(Текст для анализа):
Плохо, однако. В наш условный теремок набиваются люди, которым в одном термине нечего делать. На входе в «искусственный дом» одни предъявляют кружева ручной работы, а другие – грязную картонку с надписью «помогите на лекарства». И то, и другое – не коммерция! Неудачи, подделки, имитации, дилетантство, профессиональная безграмотность – все находит приют в одном слове.
Если автор свободен, и это необходимое условие его существования, то житель арт-хауса (а точнее, пациент «доктора арт-хауса») несвободен – ему следует обязательно доказать, что его продукция не коммерческая (как будто это – главная примета настоящего искусства).
Доказательство идет от противного. То есть берется все то, что съедобно в коммерчески успешном кино – и упраздняется.
Если в коммерчески успешном кино есть:
1. сюжет;
2. привлекательные мужчины и женщины;
3. юмор (ирония);
4. музыка, то нетрудно догадаться, что стоит избавить свое кино от всего этого – и оно имеет крупные шансы на невыносимость и не привлечет подозрений, что оно коммерция.
Оно вообще не привлечет никаких подозрений, потому что смотреть его можно разве по приговору суда (аккредитации на фестиваль). Там, на фестивалях, и проходит основная жизнь (иллюзия жизни) пациентов доктора арт-хауса. Там создаются призрачные репутации и выращиваются фантомные режиссеры. Там призы раздают! чего ж вам боле?
Стало быть, главный тип сюжета в русском арт-хаусе – это долгая экспозиция (кто, где, когда), плавно перетекающая в развязку без развития действия.
Главное время года – поздняя осень (грачи улетели, лес обнажился, поля опустели, только несжата полоска одна, грустную думу наводит она…)
Главные герои – небритые непривлекательные мужчины.
Юмор – преследуется по закону.
Музыка – на дешевом синтезаторе что-то редко брякает…
Вот только не надо приписывать мне жажду «позитива». Есть слова, опошляющие любой текст – и «позитив» из их числа. Если профессионал искусства употребляет это определение, я бы его отлучала на время от профессии или хотя бы налагала штрафы. (Кинематографиста, рассуждающего о «позитиве», смело направляю в РЖД снимать фильм о поезде «Сапсан». Таковой род деятельности можно признать небесполезным, но мы же не будем беспокоить по этому поводу слово «искусство».)
Искусство (лучше даже говорить творчество) не занимается «позитивом» и «негативом», оно занимается все-таки чем-то вроде познания и самопознания. А какое познание без свободы? Автор волен создавать какую угодно жизнь – нужны ему золотые поля, симпатичные женщины в нарядных платьях, здоровые дети, лоснящиеся от сытости коты, спелая малина, смешные словечки и ситуации – пусть берет и доказывает, что это прожито сердцем, что это не «вообще» поля, женщины, дети, коты, а его поля, женщины, дети, коты, заветные и возлюбленные.

(Задание): Выпишите из текста о русском арт-хаусе дословный отрывок. Начните со слов «Главное время года» и остановитесь после слов «небритые непривлекательные мужчины.».

[Записи данных]
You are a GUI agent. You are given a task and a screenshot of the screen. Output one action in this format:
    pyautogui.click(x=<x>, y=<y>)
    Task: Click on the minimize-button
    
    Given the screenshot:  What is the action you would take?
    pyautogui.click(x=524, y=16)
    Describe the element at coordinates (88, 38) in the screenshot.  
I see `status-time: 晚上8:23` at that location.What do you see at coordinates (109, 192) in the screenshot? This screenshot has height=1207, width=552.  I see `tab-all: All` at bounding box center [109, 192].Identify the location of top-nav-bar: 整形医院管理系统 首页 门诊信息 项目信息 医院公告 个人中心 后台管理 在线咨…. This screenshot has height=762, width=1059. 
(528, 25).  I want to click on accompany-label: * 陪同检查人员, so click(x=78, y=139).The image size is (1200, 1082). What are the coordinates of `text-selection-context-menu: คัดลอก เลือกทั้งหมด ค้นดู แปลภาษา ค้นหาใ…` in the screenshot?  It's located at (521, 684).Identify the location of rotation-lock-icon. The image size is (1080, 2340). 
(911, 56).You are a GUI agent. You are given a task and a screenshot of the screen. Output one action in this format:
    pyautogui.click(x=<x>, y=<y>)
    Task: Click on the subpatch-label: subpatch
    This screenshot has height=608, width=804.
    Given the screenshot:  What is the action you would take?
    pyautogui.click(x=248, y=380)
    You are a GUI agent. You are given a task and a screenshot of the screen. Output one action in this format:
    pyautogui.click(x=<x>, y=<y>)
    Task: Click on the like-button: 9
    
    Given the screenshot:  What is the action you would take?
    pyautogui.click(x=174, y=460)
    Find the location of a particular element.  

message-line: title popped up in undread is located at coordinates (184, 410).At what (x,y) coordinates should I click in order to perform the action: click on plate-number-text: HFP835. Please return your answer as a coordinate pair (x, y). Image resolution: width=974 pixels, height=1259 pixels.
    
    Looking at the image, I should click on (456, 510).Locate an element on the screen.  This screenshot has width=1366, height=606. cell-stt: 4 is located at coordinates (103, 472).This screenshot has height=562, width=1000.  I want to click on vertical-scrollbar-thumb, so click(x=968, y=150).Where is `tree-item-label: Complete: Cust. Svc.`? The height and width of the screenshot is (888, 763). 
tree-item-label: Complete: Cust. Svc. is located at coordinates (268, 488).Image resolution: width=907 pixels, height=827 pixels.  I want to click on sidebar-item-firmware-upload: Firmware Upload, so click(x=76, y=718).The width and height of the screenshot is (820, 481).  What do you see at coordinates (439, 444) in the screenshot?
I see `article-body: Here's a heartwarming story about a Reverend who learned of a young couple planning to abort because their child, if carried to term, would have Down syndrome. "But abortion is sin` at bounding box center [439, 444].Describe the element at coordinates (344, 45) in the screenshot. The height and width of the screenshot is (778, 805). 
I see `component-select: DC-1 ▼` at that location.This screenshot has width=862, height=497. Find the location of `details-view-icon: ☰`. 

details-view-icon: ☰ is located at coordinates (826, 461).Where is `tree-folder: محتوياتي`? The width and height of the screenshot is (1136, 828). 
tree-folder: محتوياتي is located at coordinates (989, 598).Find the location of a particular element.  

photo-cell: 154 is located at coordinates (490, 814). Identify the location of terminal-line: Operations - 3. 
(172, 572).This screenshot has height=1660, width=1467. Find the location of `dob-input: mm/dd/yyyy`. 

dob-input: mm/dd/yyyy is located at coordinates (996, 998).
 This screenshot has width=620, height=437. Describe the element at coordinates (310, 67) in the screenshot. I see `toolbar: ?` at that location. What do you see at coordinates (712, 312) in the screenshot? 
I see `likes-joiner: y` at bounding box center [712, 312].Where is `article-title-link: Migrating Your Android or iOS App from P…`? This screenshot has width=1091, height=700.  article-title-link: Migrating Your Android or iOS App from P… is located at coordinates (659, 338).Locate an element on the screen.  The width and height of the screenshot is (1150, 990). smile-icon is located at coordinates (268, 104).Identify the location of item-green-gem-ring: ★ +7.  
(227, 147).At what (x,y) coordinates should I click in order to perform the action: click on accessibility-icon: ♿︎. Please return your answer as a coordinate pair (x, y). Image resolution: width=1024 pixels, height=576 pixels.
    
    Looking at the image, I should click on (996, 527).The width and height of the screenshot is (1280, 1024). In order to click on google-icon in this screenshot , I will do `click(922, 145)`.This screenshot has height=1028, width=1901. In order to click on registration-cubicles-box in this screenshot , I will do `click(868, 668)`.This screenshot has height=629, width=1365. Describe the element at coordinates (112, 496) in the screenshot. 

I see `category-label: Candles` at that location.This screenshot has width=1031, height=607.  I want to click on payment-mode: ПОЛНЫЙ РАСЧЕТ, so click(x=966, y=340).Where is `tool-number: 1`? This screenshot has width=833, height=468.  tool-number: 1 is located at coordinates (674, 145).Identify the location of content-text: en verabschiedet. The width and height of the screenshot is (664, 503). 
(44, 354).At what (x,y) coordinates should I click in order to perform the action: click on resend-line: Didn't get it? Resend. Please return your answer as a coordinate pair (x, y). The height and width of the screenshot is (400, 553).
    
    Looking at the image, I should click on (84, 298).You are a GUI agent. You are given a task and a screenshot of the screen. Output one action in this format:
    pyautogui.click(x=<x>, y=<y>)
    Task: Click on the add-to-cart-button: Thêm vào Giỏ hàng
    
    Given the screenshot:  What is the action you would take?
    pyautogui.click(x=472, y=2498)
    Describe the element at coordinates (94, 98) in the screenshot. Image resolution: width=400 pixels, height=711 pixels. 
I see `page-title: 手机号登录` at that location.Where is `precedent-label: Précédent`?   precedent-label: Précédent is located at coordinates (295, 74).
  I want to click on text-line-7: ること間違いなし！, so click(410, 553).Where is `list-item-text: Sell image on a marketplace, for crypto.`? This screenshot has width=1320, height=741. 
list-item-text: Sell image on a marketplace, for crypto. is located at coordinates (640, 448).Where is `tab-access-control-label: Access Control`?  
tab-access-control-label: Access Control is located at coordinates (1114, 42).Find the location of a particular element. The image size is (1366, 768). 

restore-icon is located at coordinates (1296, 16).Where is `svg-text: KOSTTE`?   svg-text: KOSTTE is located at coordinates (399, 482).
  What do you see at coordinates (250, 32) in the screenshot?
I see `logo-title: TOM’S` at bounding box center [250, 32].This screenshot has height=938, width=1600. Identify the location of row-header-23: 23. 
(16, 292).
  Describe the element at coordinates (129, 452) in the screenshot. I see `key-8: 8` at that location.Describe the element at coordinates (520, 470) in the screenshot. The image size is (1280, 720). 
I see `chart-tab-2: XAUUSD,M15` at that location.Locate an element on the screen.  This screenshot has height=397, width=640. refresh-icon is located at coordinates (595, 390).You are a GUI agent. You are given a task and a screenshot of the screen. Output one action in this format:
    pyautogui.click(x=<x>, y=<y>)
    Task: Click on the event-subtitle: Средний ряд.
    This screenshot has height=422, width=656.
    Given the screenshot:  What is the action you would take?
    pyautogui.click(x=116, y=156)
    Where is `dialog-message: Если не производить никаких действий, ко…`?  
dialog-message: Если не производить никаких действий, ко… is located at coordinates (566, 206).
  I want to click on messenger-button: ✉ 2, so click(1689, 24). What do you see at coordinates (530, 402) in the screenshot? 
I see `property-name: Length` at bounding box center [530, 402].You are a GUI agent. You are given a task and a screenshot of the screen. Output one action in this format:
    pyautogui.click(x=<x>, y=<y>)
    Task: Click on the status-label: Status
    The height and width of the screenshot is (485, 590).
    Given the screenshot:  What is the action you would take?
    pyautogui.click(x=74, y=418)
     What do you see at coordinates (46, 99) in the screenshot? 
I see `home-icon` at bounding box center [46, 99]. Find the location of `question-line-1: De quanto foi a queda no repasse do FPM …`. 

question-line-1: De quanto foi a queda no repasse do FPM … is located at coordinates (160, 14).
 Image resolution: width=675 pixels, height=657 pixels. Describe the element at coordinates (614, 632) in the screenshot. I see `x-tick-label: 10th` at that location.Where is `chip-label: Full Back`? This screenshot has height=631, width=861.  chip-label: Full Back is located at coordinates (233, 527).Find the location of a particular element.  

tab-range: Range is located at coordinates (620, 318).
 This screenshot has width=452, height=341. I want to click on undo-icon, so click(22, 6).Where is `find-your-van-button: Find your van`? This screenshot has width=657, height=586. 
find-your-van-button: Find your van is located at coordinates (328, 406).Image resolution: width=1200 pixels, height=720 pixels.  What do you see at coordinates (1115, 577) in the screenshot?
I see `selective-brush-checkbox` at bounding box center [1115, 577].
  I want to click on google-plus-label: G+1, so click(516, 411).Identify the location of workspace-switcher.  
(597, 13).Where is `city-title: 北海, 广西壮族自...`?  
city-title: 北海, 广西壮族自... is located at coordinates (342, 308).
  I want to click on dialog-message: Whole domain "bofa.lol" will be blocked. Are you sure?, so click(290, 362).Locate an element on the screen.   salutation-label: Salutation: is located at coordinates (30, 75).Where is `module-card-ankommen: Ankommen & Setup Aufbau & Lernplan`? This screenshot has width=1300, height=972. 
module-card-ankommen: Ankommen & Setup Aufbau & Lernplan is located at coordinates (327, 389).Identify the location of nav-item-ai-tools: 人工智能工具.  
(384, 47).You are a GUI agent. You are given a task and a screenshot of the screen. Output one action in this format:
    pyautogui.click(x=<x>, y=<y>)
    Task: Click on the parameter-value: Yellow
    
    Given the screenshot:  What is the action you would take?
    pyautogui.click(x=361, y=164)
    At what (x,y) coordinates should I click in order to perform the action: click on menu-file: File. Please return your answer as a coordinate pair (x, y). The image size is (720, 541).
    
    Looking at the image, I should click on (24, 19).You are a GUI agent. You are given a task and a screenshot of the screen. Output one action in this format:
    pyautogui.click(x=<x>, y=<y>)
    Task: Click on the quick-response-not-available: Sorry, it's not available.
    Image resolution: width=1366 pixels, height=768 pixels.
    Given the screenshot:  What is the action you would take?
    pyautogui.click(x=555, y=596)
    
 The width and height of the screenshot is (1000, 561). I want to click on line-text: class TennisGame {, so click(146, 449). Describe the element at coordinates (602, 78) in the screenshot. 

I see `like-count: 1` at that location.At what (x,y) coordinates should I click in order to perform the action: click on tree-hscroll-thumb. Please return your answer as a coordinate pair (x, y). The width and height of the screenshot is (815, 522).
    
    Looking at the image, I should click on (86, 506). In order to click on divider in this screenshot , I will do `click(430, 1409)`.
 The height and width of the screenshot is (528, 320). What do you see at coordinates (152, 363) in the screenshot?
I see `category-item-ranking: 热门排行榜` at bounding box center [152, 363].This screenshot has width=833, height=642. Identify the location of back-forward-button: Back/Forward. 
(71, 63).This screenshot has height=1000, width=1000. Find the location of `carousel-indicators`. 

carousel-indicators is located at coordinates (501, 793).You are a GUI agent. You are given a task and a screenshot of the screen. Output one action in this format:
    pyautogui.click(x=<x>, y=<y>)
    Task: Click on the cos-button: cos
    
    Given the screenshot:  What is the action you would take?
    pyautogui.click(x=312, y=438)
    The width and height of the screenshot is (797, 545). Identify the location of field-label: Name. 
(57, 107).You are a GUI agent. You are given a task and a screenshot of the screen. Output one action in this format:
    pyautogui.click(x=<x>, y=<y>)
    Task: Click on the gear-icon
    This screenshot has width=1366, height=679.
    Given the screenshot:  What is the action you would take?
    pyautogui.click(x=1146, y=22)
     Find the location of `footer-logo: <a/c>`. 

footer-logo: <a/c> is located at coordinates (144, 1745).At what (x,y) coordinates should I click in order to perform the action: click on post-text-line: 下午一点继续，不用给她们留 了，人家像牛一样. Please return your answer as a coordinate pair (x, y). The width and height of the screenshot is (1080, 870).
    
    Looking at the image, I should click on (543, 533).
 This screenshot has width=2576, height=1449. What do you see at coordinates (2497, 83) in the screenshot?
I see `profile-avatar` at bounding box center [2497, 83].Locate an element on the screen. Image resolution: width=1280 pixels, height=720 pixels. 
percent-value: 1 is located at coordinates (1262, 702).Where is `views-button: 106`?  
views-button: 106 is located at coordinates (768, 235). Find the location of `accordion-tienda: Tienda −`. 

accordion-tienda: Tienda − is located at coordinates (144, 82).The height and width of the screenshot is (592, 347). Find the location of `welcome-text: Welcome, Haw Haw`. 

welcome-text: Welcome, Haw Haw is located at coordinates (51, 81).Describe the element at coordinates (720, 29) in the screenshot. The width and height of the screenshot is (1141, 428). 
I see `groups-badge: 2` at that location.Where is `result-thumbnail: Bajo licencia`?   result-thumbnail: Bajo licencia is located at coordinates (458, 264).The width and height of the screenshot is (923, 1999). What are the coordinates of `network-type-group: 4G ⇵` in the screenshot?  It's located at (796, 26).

(Ответ):
Главное время года – поздняя осень (грачи улетели, лес обнажился, поля опустели, только несжата полоска одна, грустную думу наводит она…)
Главные герои – небритые непривлекательные мужчины.